*** Opening RECORDS FOR THE TASK ***

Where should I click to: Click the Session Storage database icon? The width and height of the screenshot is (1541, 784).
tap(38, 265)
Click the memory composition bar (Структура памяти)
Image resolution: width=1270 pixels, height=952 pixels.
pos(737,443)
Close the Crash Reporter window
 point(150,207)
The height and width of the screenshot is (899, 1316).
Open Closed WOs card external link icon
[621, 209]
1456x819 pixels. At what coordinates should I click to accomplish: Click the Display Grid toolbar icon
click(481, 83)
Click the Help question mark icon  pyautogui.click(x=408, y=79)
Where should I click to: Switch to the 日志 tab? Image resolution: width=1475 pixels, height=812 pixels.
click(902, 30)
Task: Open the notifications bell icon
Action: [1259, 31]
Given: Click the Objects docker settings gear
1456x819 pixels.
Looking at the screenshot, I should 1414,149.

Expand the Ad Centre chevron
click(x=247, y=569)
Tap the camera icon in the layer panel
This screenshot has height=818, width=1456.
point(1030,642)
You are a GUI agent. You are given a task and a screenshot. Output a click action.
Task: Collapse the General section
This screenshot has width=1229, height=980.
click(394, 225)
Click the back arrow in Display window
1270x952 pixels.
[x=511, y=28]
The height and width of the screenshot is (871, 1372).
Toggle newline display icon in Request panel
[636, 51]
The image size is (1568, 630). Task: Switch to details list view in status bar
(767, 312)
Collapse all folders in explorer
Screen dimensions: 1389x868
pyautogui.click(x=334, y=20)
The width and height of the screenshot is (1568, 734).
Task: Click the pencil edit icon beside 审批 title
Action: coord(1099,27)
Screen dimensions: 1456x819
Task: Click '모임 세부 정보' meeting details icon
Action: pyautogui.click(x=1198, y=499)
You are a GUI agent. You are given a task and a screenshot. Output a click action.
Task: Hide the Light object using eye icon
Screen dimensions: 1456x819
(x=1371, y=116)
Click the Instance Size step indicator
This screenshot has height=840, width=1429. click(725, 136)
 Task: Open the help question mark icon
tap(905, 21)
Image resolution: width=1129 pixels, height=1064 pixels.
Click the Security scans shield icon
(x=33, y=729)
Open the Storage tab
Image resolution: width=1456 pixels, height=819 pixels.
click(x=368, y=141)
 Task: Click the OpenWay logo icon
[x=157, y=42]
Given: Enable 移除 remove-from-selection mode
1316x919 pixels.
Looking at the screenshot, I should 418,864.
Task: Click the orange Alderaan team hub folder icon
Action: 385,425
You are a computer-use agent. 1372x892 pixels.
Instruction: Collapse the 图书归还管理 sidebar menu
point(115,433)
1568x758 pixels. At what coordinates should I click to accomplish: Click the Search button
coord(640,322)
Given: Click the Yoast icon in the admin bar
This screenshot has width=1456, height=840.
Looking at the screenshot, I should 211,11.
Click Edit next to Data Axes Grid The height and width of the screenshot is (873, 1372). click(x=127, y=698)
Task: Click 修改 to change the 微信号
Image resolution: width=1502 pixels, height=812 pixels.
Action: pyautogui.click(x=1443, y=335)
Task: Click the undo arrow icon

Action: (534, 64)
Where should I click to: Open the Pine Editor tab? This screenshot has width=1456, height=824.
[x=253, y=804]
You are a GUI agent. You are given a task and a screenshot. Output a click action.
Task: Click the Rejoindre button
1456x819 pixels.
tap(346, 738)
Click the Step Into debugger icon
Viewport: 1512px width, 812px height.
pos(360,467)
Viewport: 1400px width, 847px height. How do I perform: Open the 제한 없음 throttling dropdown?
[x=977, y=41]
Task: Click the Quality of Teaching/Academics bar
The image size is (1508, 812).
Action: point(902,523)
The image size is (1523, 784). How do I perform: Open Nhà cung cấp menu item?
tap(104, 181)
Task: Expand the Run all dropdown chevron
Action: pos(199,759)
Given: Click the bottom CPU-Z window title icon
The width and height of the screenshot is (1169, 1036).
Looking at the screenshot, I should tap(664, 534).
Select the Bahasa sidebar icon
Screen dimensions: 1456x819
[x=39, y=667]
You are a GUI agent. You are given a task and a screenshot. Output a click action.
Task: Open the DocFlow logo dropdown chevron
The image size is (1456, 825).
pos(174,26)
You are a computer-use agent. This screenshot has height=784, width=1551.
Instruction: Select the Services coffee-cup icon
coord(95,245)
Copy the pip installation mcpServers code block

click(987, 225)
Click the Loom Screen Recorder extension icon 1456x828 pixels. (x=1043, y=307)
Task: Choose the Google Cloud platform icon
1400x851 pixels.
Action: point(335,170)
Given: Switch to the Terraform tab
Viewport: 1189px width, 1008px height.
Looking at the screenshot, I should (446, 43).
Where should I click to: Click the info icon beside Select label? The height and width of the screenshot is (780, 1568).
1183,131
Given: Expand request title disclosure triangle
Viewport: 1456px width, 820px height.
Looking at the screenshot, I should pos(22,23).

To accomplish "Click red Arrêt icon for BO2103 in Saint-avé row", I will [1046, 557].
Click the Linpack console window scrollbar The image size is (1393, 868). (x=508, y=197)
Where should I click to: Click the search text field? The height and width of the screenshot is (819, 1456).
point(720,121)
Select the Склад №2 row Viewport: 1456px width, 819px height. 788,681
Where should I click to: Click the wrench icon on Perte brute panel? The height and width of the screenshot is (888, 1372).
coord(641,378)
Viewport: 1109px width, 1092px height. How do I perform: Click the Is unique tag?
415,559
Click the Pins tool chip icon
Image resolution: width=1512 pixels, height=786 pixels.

*** Closing RECORDS FOR THE TASK ***

So that no detail is lost, give every line of the data again exactly.

■ **RESPONSE TO THIS TASK**:
Where should I click to: Click the Session Storage database icon? The width and height of the screenshot is (1541, 784).
tap(38, 265)
Click the memory composition bar (Структура памяти)
Image resolution: width=1270 pixels, height=952 pixels.
pos(737,443)
Close the Crash Reporter window
 point(150,207)
The height and width of the screenshot is (899, 1316).
Open Closed WOs card external link icon
[621, 209]
1456x819 pixels. At what coordinates should I click to accomplish: Click the Display Grid toolbar icon
click(481, 83)
Click the Help question mark icon  pyautogui.click(x=408, y=79)
Where should I click to: Switch to the 日志 tab? Image resolution: width=1475 pixels, height=812 pixels.
click(902, 30)
Task: Open the notifications bell icon
Action: [1259, 31]
Given: Click the Objects docker settings gear
1456x819 pixels.
Looking at the screenshot, I should 1414,149.

Expand the Ad Centre chevron
click(x=247, y=569)
Tap the camera icon in the layer panel
This screenshot has height=818, width=1456.
point(1030,642)
You are a GUI agent. You are given a task and a screenshot. Output a click action.
Task: Collapse the General section
This screenshot has width=1229, height=980.
click(394, 225)
Click the back arrow in Display window
1270x952 pixels.
[x=511, y=28]
The height and width of the screenshot is (871, 1372).
Toggle newline display icon in Request panel
[636, 51]
The image size is (1568, 630). Task: Switch to details list view in status bar
(767, 312)
Collapse all folders in explorer
Screen dimensions: 1389x868
pyautogui.click(x=334, y=20)
The width and height of the screenshot is (1568, 734).
Task: Click the pencil edit icon beside 审批 title
Action: coord(1099,27)
Screen dimensions: 1456x819
Task: Click '모임 세부 정보' meeting details icon
Action: pyautogui.click(x=1198, y=499)
You are a GUI agent. You are given a task and a screenshot. Output a click action.
Task: Hide the Light object using eye icon
Screen dimensions: 1456x819
(x=1371, y=116)
Click the Instance Size step indicator
This screenshot has height=840, width=1429. click(725, 136)
 Task: Open the help question mark icon
tap(905, 21)
Image resolution: width=1129 pixels, height=1064 pixels.
Click the Security scans shield icon
(x=33, y=729)
Open the Storage tab
Image resolution: width=1456 pixels, height=819 pixels.
click(x=368, y=141)
 Task: Click the OpenWay logo icon
[x=157, y=42]
Given: Enable 移除 remove-from-selection mode
1316x919 pixels.
Looking at the screenshot, I should 418,864.
Task: Click the orange Alderaan team hub folder icon
Action: 385,425
You are a computer-use agent. 1372x892 pixels.
Instruction: Collapse the 图书归还管理 sidebar menu
point(115,433)
1568x758 pixels. At what coordinates should I click to accomplish: Click the Search button
coord(640,322)
Given: Click the Yoast icon in the admin bar
This screenshot has width=1456, height=840.
Looking at the screenshot, I should 211,11.
Click Edit next to Data Axes Grid The height and width of the screenshot is (873, 1372). click(x=127, y=698)
Task: Click 修改 to change the 微信号
Image resolution: width=1502 pixels, height=812 pixels.
Action: pyautogui.click(x=1443, y=335)
Task: Click the undo arrow icon

Action: (534, 64)
Where should I click to: Open the Pine Editor tab? This screenshot has width=1456, height=824.
[x=253, y=804]
You are a GUI agent. You are given a task and a screenshot. Output a click action.
Task: Click the Rejoindre button
1456x819 pixels.
tap(346, 738)
Click the Step Into debugger icon
Viewport: 1512px width, 812px height.
pos(360,467)
Viewport: 1400px width, 847px height. How do I perform: Open the 제한 없음 throttling dropdown?
[x=977, y=41]
Task: Click the Quality of Teaching/Academics bar
The image size is (1508, 812).
Action: point(902,523)
The image size is (1523, 784). How do I perform: Open Nhà cung cấp menu item?
tap(104, 181)
Task: Expand the Run all dropdown chevron
Action: pos(199,759)
Given: Click the bottom CPU-Z window title icon
The width and height of the screenshot is (1169, 1036).
Looking at the screenshot, I should tap(664, 534).
Select the Bahasa sidebar icon
Screen dimensions: 1456x819
[x=39, y=667]
You are a GUI agent. You are given a task and a screenshot. Output a click action.
Task: Open the DocFlow logo dropdown chevron
The image size is (1456, 825).
pos(174,26)
You are a computer-use agent. This screenshot has height=784, width=1551.
Instruction: Select the Services coffee-cup icon
coord(95,245)
Copy the pip installation mcpServers code block

click(987, 225)
Click the Loom Screen Recorder extension icon 1456x828 pixels. (x=1043, y=307)
Task: Choose the Google Cloud platform icon
1400x851 pixels.
Action: point(335,170)
Given: Switch to the Terraform tab
Viewport: 1189px width, 1008px height.
Looking at the screenshot, I should (446, 43).
Where should I click to: Click the info icon beside Select label? The height and width of the screenshot is (780, 1568).
1183,131
Given: Expand request title disclosure triangle
Viewport: 1456px width, 820px height.
Looking at the screenshot, I should pos(22,23).

To accomplish "Click red Arrêt icon for BO2103 in Saint-avé row", I will [1046, 557].
Click the Linpack console window scrollbar The image size is (1393, 868). (x=508, y=197)
Where should I click to: Click the search text field? The height and width of the screenshot is (819, 1456).
point(720,121)
Select the Склад №2 row Viewport: 1456px width, 819px height. 788,681
Where should I click to: Click the wrench icon on Perte brute panel? The height and width of the screenshot is (888, 1372).
coord(641,378)
Viewport: 1109px width, 1092px height. How do I perform: Click the Is unique tag?
415,559
Click the Pins tool chip icon
Image resolution: width=1512 pixels, height=786 pixels.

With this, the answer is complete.